◆ **TAREFAS PROPOSTAS**:
(A) Reproduza, por favor, o trecho do texto sobre a migração haitiana que vai de "Com essa migração, o" até "pró-reitora, Gisele Ricobom.".
(B) Escreva o que vem em seguida no texto sobre a migração haitiana, começando logo após a última frase apresentada.

◆ **TRECHO SELECIONADO**:
━━━━━━
A presença dos migrantes abre grandes interesses no
campo antropológico, cultural, religioso, etc. Assim, muitos estudantes se
interessam em conhecer melhor a história do Haiti e a sua migração. No entanto,
há muitos mal-entendidos quanto ao país e essa atual migração. Muitos pensam
que o Haiti é um país paupérrimo, como a mídia vem divulgando, como se lá só
houvesse pobreza. Essa insistência sobre a pobreza do Haiti é uma questão de
interesse que vem adotando a Comunidade Internacional.
Com essa migração, o Brasil está mostrando para o
mundo inteiro que é certamente um país acolhedor e que cresce economicamente,
pois todos os migrantes que chegam, trabalham.
Os migrantes não são vistos só como trabalhadores, mas também como
estudantes, pois o Brasil ultimamente tem oferecido 83 vagas em 21 cursos de
graduação aos haitianos, na UNILA: Universidade
Federal da Integração Latino-americana, em Foz do Iguaçu – PR. Isso
simboliza um reconhecimento de que os migrantes fazem parte da construção da
história do Brasil e que cabe à universidade pública incluir essa comunidade
qualitativa, como explicou a pró-reitora, Gisele Ricobom.
━━━━━━
◆ **MATERIAL FORNECIDO**:
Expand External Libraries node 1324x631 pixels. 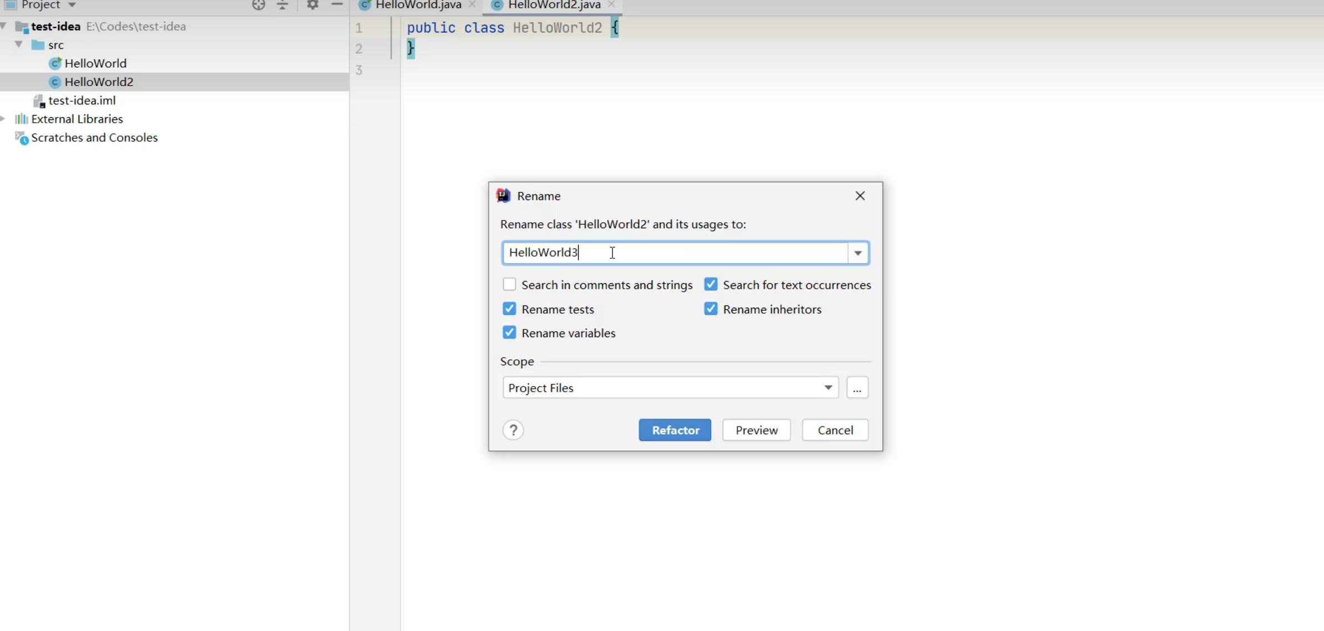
━━━━━━
◆ **RESPOSTAS**:
(A)
Com essa migração, o Brasil está mostrando para o
mundo inteiro que é certamente um país acolhedor e que cresce economicamente,
pois todos os migrantes que chegam, trabalham.
Os migrantes não são vistos só como trabalhadores, mas também como
estudantes, pois o Brasil ultimamente tem oferecido 83 vagas em 21 cursos de
graduação aos haitianos, na UNILA: Universidade
Federal da Integração Latino-americana, em Foz do Iguaçu – PR. Isso
simboliza um reconhecimento de que os migrantes fazem parte da construção da
história do Brasil e que cabe à universidade pública incluir essa comunidade
qualitativa, como explicou a pró-reitora, Gisele Ricobom.

(B)
A migração haitiana hoje está espalhada em todo o
Brasil. A falta de mão de obra exige as empresas à procura de migrantes. É
assim que a migração haitiana vem se expandindo muito. Os migrantes haitianos
estão mais concentrados nas cidades brasileiras industrializadas, fábricas,
frigoríficos, construções, etc. Por exemplo, nas cidades industrializadas
gaúchas muitos se encontram trabalhando. A queixa mais comum deles é o dinheiro
(conversão do real em dólar), o aluguel, o salário e a língua.
Considerações
finais
Sinto-me muito agradecido por ter
recebido a minha formação teológico-pastoral no Brasil. Penso que não teria um melhor
lugar como o Brasil que poderia recebê-la. Atuamos de forma positiva sobre a
sociedade na medida em que somos capazes de desenvolver projetos que a
transformam com o desejo de mudar a realidade em que vivemos. Assim, a
experiência de nossa fé cristã não pode deixar de levar a uma preocupação
constante para a construção de um mundo mais humano. Desta maneira, somos
chamados a dar, à luz do evangelho, uma contribuição para a humanização da
sociedade com a mensagem do Evangelho como uma força libertadora que leva à
conversão do coração e da mentalidade.
[1]
Nasceu no Haiti. Formou-se no Brasil, São Paulo, 2008-2012. Ordenou-se padre no
Haiti – Porto Príncipe em 2013. Atualmente trabalha como vigário na paróquia
São Pedro de Encantado –RS.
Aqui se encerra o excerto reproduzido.